J’aime les enfants. Pour moi, iles sont les êtres humains les plus beaux, les plus honnêtes, les plus sincères et les plus créatif·ves. C’est pour leur avenir comme pour le mien que je me bats. Mon cœur, plein d’amour pour tous ces gens. Mon cœur, plein de rage contre le système capitaliste/impérialiste qui nous piège et nous détruit dès la naissance. Je suis la colère des gens, je suis comme le tonnerre précédant la pluie qui guérira la terre.

Il est nécessaire de définir la « lutte armée » et le « terrorisme », car ces termes sont souvent utilisés de manière interchangeable, à tort. Cette erreur est commise à répétition par les médias hétérosexuels, qui se contentent souvent d’obéir aux ordres du FBI et autres gestapos gouvernementales. La presse oublie que son véritable travail est de rapporter les faits au peuple – de ne pas faire usage de sensationnalisme simplement pour promouvoir une chaîne ou un journal en particulier, et de ne pas participer au silence médiatique en dissimulant des informations. Le « terrorisme » est une action armée qui ignore délibérément et brutalement le bien-être du peuple. C’est la violence malsaine institutionnalisée de la classe dirigeante et de ses forces de police : les bombardements insensés du Vietnam ; le massacre de l’Attique ; le massacre de l’État de Kent ; le massacre de l’État de Jackson ; les meurtres individuels de Clifford Glover, Karen Silkwood et George Jackson ; les meurtres et stérilisations continus d’autochtones et de Portoricain·es ; la méthode de confinement inhumaine subie par Assata Shakur. La «lutte armée» est le recours à la violence contrôlée, telle que les occupations armées, les enlèvements, les évasions de prisonnier·ères, les vols à main armée, les attentats à la bombe, etc. Un facteur primordial, pour les différencier, est que le souci du bien-être des innocent·es est toujours un élément vital de la planification et de l’exécution des opérations. Les combattant·es de la liberté du monde entier ont toujours fait la distinction entre la « lutte armée » révolutionnaire contre la classe dirigeante et le « terrorisme » de violence aléatoire utilisé par l’État contre le peuple.

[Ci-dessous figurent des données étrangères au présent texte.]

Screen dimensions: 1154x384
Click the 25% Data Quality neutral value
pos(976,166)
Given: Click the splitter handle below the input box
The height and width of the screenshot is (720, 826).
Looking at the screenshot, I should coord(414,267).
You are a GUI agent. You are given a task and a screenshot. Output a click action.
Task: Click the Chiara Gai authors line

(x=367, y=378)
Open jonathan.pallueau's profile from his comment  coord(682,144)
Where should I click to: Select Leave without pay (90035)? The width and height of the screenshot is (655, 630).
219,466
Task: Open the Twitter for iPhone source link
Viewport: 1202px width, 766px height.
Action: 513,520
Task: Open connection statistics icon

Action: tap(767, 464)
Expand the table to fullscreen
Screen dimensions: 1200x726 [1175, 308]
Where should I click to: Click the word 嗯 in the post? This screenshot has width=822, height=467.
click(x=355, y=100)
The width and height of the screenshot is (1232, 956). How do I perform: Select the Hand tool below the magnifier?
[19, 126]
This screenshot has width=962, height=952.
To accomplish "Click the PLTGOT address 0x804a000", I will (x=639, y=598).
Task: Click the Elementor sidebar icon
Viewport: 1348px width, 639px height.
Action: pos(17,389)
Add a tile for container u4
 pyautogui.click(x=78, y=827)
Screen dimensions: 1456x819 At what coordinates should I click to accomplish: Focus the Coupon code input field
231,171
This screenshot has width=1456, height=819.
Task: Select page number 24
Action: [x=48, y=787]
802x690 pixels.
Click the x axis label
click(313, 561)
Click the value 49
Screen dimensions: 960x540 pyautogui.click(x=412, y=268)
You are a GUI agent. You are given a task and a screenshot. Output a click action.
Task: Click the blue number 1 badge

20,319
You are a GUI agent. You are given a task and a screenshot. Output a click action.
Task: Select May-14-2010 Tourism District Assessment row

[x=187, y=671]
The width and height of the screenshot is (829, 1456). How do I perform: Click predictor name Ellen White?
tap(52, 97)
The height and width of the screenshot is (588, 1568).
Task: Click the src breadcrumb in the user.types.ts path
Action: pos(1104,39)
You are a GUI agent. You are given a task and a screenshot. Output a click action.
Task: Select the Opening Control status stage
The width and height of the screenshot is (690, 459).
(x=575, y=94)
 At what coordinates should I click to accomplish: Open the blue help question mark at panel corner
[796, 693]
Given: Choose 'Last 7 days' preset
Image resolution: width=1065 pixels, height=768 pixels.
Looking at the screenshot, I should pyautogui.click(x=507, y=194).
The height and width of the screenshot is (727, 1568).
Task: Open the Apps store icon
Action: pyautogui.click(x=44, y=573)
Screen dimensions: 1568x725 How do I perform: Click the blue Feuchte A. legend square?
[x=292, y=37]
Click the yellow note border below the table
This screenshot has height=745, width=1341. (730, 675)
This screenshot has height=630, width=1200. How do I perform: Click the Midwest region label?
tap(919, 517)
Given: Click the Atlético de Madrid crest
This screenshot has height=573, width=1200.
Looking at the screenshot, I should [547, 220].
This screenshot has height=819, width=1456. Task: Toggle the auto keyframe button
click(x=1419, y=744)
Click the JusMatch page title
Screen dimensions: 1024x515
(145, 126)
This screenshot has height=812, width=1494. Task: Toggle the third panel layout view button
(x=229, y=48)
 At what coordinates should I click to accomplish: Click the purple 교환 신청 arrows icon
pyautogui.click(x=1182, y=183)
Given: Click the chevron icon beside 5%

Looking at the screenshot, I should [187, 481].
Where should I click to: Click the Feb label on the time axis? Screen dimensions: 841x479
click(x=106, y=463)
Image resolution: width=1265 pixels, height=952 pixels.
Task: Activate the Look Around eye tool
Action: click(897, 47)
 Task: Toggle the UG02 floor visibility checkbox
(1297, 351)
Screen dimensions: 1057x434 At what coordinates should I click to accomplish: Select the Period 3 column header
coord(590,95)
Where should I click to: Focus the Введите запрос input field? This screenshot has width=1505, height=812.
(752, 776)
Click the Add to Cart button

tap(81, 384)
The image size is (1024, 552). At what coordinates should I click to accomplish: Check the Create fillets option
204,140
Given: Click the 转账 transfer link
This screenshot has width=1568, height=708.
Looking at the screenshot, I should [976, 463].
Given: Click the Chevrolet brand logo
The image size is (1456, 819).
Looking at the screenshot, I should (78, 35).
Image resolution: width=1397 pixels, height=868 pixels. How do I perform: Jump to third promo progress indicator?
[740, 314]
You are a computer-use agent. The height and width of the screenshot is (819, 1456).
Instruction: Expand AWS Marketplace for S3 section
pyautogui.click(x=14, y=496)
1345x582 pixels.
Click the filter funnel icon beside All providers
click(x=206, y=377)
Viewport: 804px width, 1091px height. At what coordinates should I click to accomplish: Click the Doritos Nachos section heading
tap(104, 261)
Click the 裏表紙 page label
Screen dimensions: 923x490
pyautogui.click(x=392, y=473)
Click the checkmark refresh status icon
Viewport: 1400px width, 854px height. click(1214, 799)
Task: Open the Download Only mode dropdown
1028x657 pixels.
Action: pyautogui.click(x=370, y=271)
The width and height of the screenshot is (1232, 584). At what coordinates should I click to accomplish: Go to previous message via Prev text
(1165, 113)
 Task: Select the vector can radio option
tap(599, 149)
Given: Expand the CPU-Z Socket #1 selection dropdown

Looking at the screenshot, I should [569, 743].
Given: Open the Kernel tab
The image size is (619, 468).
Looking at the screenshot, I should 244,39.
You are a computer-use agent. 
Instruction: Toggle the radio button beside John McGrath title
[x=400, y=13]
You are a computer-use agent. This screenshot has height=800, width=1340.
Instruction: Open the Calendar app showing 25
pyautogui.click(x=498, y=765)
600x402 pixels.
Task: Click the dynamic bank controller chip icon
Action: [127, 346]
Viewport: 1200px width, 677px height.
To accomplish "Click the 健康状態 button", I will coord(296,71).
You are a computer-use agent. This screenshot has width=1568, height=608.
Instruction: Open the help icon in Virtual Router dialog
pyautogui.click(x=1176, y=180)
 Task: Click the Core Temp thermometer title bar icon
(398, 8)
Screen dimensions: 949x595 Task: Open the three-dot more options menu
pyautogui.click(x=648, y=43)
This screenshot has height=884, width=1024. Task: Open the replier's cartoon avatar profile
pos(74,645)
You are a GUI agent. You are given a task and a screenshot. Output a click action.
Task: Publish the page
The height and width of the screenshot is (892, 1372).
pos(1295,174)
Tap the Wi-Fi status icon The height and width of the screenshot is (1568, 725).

Je suis une féministe lesbienne anarcho-communiste et anti-autoritaire ! Je suis une guérillera urbaine déterminée à donner ma vie blanche si nécessaire ! Comme l’a dit notre camarade et frère George Jackson – et c’est tout aussi vrai aujourd’hui qu’il y a presque dix ans – « Nous devons nous rassembler, comprendre la réalité de notre situation, comprendre que le fascisme est déjà là, que des gens qui pourraient être sauvés sont déjà en train de mourir, que des générations mourront ou vivront des demi-vies mutilées si nous n’agissons pas.

Amour et rage, feu et fumée,

Love and Rage – Fire and Smoke,        Rita 2/21/78

*note de la traduction : Brown utilise la graphie womyn/wimmins pour faire référence aux femmes dans le texte original. J’ai cru important de noter entre crochets cette spécificité car elle disparait avec le français « femme ». À mon avis, cette graphie historicise le texte et le replace dans son contexte politique (il marque la volonté répandue à l’époque parmi les féministes radicales de parler des femmes [women] sans utiliser le mot homme [men]). Le terme a aussi été critiqué à juste titre pour son emploi par des personnalités TERFs, et bien que Brown ne s’inscrive pas dans un discours transphobe, il me paraissait malhonnête de gommer son choix de graphie.